Every level takes up only a single screen, but that doesn't mean the game is short.

Sheppard and Burns, along with programmer Shawn McGrath, painstakingly created 2,360 levels for N++.

Throw in a level editor that players can use to create their own challenges, and this becomes a game that you can play for the rest of your life.

Metanet Games developers Raigan Burns, left, and Mare Sheppard at the N++ launch party in July. (Jonathan Ore / CBC)

The scope of N++ is indicative of Metanet's dedication to making this its most perfect, most comprehensive game possible.

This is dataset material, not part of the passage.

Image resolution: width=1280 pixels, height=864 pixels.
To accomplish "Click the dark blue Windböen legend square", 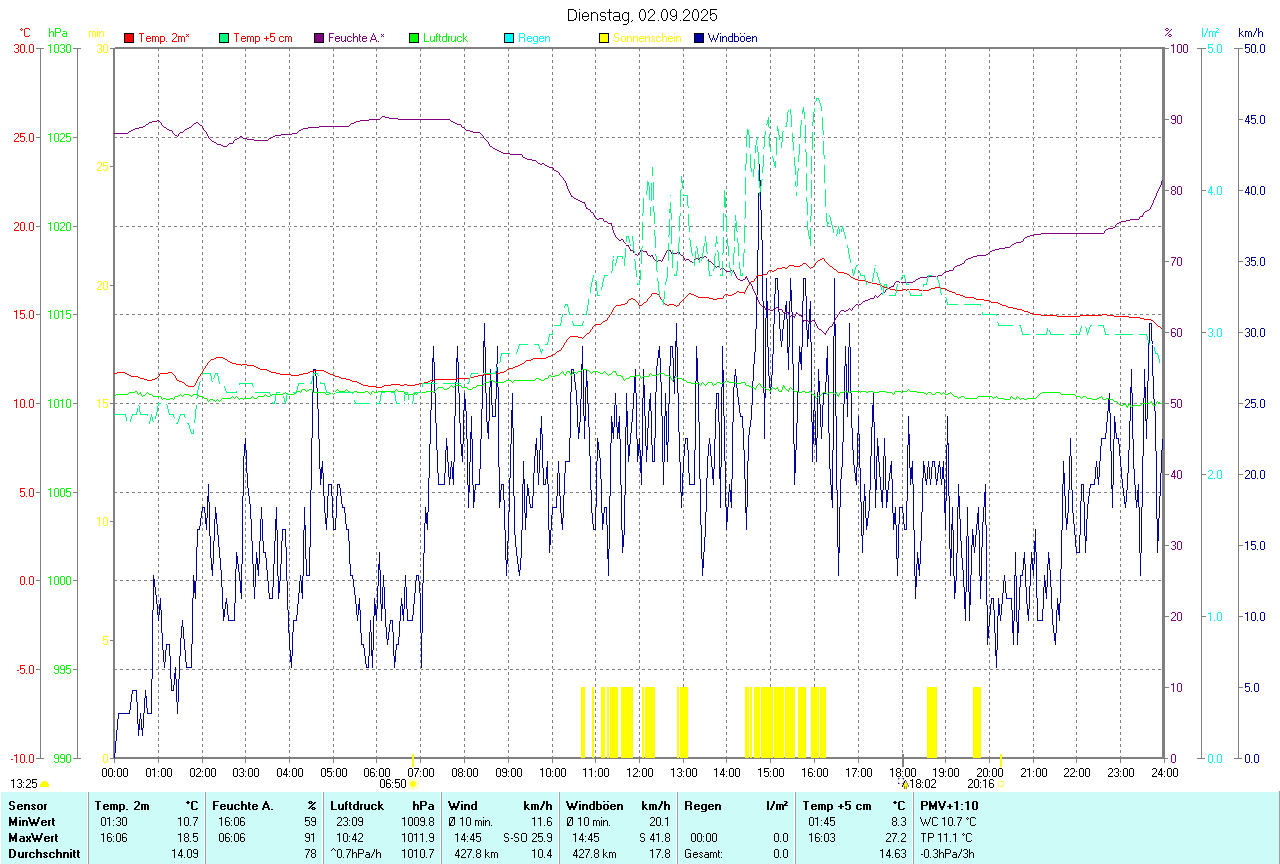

Its predecessor, N, was a free browser-based game released in 2004, long before games on Facebook or mobile phones were ubiquitous.

A follow-up, N+, was released on the Xbox 360 in 2008.

Critical response to N++ so far seems to have achieved Metanet's goals.

The National Post's Chad Sapieha wrote that it feels like "the perfect indie platformer: A pleasure to the senses, challenging without being frustrating, cooperative, competitive, creative, and empowering."

It currently enjoys an 83 average on Metacritic.

Growing the N audience

While N and N+ had a cult following and had been played hundreds of thousands of times, they never reached the audience that Burns and Sheppard felt it could.

"We were trying to take a stand against overly decorative games" with N and N+, says Sheppard, adding that, as a result, the original N "was maybe a game that kept you at arm's length."

So they sought to change that with N++, and that meant treading into unfamiliar territory.

First and foremost, that meant adding colour and music to the template, something they had actively avoided in the past.

Players can now choose from a wide variety of colour schemes, turning the default grey and black tones (the only colours in N and N+) to palettes with hot pink, turquoise or even stark black and white meant to simulate graphics from the 1980s.

It's all set to a six-hour-long mellow electronica soundtrack.

The new colours and music were carefully chosen so as to complement the core experience, not ruin it "Jar Jar Binks-style," according to Burns.

Toronto indie games

Today, Toronto is one of the most well-known hubs of game development — especially independent games — in Canada.

But it wasn't always so, and many creators credit that change specifically to Sheppard and Burns when they made N.

In the early 2000s, aspiring game developers hoped to work for a large game company like Electronic Arts or Ubisoft. A small handful of independent studios, including Metanet in Toronto, changed the perceptions of what was possible outside of that business model.

"There are some landmark games not only in Toronto, but in the industry, that wouldn't have existed, I don't think, if Raigan and Mare didn't show up," says Jonathan Mak, creator of the critically acclaimed Everyday Shooter and Sound Shapes.

When N+ launched on Xbox 360, Nathan Vella of the then-struggling Capy Games realized that it was possible to make the kinds of games he wanted for a living. "It literally inspired us to turn the company 180 degrees and say, 'We're just going to follow Metanet's lead, and make the stuff that we believe in.'"

Capy would go on to make award-winning games like Superbrothers: Sword and Sworcery EP and Super T.I.M.E. Force. Their next game, a moody spelunking adventure called Below, is due out later this year.

"The foundation of that snowball we pushed down the hill was being inspired by Mare and Raigan, and Jon Mak as well," says Vella.

Sheppard and Raigan are also founding members of the Hand Eye Society, a Toronto group that works towards showcasing games as a form of creative expression, and giving aspiring developers and artists the tools to make the kinds of games they've dreamed of making — just like Metanet when it began.